En el ámbito relacional, aunque cerca del 70% del estudiantado mantiene relaciones presenciales en el aula, más de la mitad califica estas interacciones como regulares o negativas. A ello se suma que un 56% no participa en actividades extracurriculares, lo que limita su ecosistema social.

Otro de los datos relevantes es la denominada “brecha de ayuda”, ya que el 77% de los estudiantes que perciben necesidad de apoyo profesional no sabe a qué recursos acudir dentro de la institución.
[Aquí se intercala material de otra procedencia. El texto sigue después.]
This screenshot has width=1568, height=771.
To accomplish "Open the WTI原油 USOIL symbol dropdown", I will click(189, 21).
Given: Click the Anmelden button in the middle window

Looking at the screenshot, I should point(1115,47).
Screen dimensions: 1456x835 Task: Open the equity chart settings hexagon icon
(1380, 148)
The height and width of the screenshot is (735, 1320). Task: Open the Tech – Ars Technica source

El análisis diferencia entre distintos tipos de soledad. La soledad emocional afecta a aproximadamente una cuarta parte del estudiantado, vinculada a la percepción de desconexión afectiva incluso en contextos acompañados.

La soledad social, relacionada con la falta de integración en grupos y actividades, alcanza en torno al 22% del alumnado encuestado. Por su parte, el índice global de soledad se sitúa en torno al 15%, lo que ofrece una fotografía cuantitativa del bienestar relacional en el entorno universitario.

OBSERVATORIOA DE LA VIDA ESTUDIANTIL

El trabajo recoge propuestas del estudiantado y del equipo investigador orientadas a reforzar la integración universitaria: creación de espacios de convivencia, impulso de redes de apoyo, campañas de sensibilización en salud mental y mejora del acceso a los servicios psicológicos.

También se plantea reforzar figuras como los delegados de clase como agentes de detección temprana, impulsar programas de mentoría y promover formación específica para PDI y PTGAS en la identificación de situaciones de vulnerabilidad.

Como elemento estructural, se propone la creación de un Observatorio de la Vida Estudiantil, que permita centralizar el seguimiento del bienestar del alumnado y fundamentar las políticas universitarias en datos objetivos.

Las investigadoras concluyen que la soledad no deseada no debe entenderse como un problema individual ni institucional, sino como un fenómeno estructural que exige continuar avanzando en el conocimiento y en la respuesta coordinada.

Propuestas que, según ha destacado la rectora, ya están siendo analizadas en el marco del compromiso de la Universidad de León con el refuerzo del Programa de Apoyo Psicológico y con nuevas iniciativas de acompañamiento y bienestar emocional.